The Harvard Crimson: Its notorious history

Harvard University is arguably the premier institution of higher learning in the U.S. Seven U.S Presidents have been Harvard Alumni;  John Adams, John Quincy Adams, Rutherford B. Hayes, Theodore Roosevelt, Franklin D. Roosevelt,  John F. Kennedy (Business Editor of The Crimson), George W. Bush (M.B.A. ’75) and Barack Obama(J.D ’91) all boast  Harvard degrees.

I wonder if the parents who send their young ones to Harvard University (and shell out upwards of $40,000 a year in tuition) are aware of the history of its famous student publication, The Harvard Crimson?
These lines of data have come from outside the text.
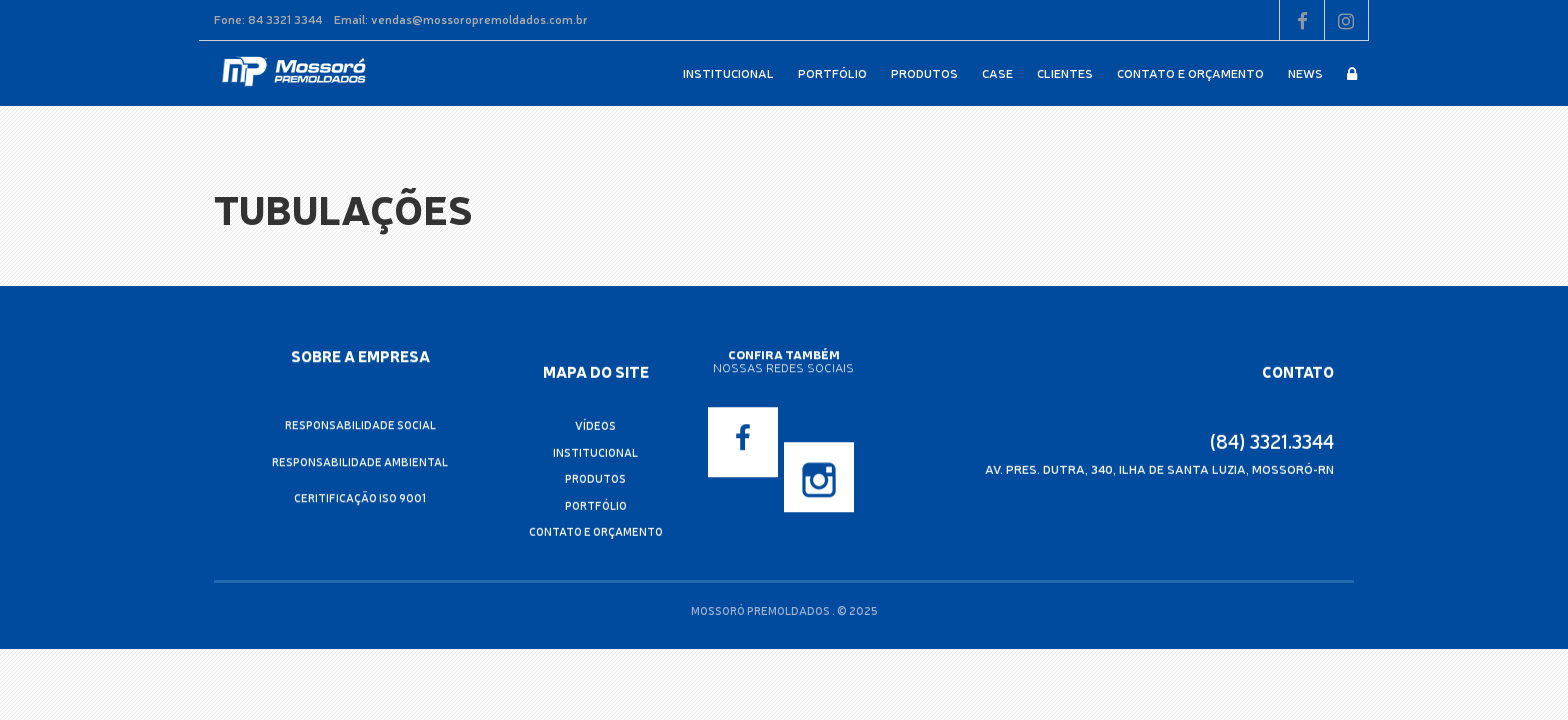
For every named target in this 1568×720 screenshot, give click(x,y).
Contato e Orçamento (1190, 73)
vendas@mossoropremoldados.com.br (479, 19)
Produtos (924, 73)
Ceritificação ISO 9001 (360, 497)
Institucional (728, 73)
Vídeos (595, 426)
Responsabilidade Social (360, 424)
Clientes (1065, 73)
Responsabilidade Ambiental (360, 460)
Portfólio (832, 73)
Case (997, 73)
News (1305, 73)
Do you suppose that these parents are familiar with the student newspaper’s historic support for fascist dictators and genocidal Marxist revolutionaries?
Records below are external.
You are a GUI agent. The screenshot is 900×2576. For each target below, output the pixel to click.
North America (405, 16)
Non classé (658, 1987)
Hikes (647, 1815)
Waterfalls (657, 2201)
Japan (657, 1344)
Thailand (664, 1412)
Here’s a largely forgotten story about The Crimson’s enthusiastic celebration of Nazi Germany at their 1934 Class Reunion.
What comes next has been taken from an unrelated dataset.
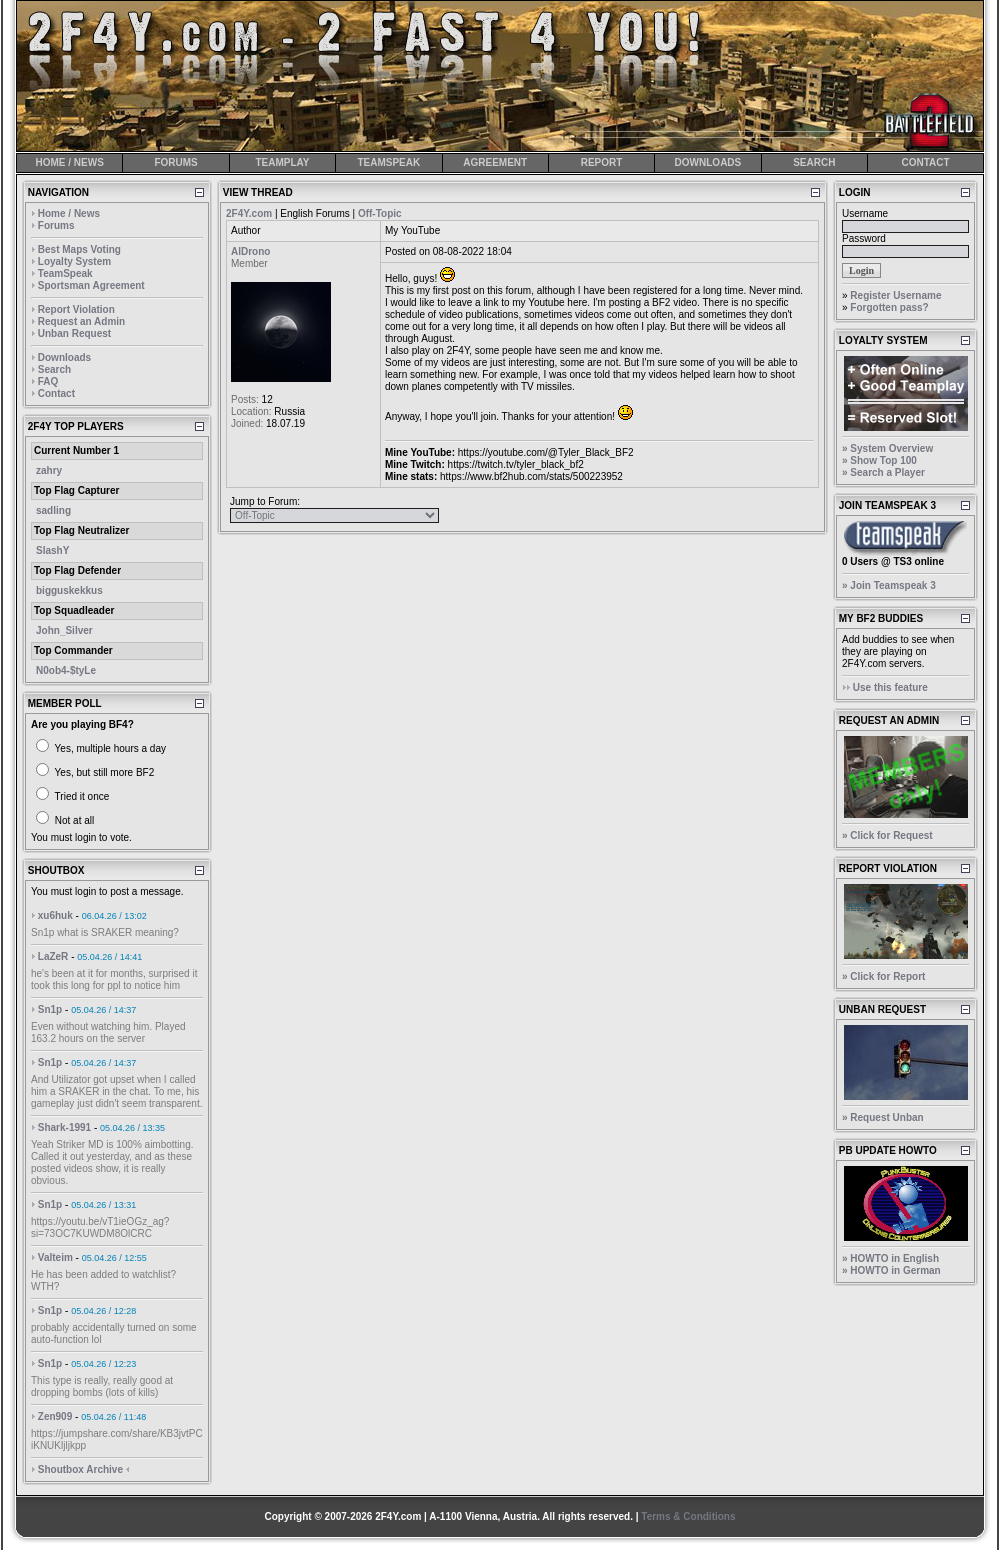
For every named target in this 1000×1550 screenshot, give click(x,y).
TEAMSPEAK (388, 162)
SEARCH (814, 162)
“Ernst F. Sedgwick Hanfstaengl, known as “Putzi,” was a popular member of the Harvard Class of 1909. He was a large, jolly fellow who wrote a song in the Hasty Pudding show his senior year. His father was a Munich art dealer and his mother a blue-blooded Bostonian. Young Hanfstaengl returned to Germany in 1921.

“A year later, I ran into the man who has saved Germany and civilization — Adolf Hitler,” he wrote in his 25th anniversary report. After the failed Beer Hall Putsch of 1923, Hitler hid at Hanfstaengl’s villa outside Munich, and the two men collaborated on the Nazi marching song, “The German Storm.” Hanfstaengl became Hitler’s press secretary.

But the editors of the Crimson suggested that Harvard grant him an honorary degree as a representative “of a friendly country, which happens to be a great world power.” There were indeed no Jews, blacks, or women on the Crimson editorial board in those days.”

I suppose that some of this kind of enthusiasm for totalitarian regimes may be on display regarding their support for the murderous Khmer Rouge and their “social change.” Witness the rationalization on display in their response to reports that maybe “democratic socialism” isn’t all its cracked up to be.

There are reports that in the countryside all movement across provincial boundaries in prohibited and that in some provinces possession of the old Cambodian currency, the rien, is punishable by death. According to the New York Times, one high ranking official administering the province of Battambang recently said that “the law now is the law of the soldier, the law of the gun.”

These reports are sporadic and they can not reflect the complete truth about the situation in Cambodia. If they are true, these actions must be condemned. The new government of Cambodia may have to resort to strong measures against a few to gain democratic socialism for all Cambodians. And we support the United Front in the pursuit of its presently stated goals.

So see? Parents can stop worrying about their kids when they go off to college. The masters at Harvard are watching out for your kids while they’re away. See! They’re just keeping the tradition alive.

*FYI: the seal featured in this post is the original Harvard seal containing the first Harvard motto “Christos et Ecclessia” Christ and Church.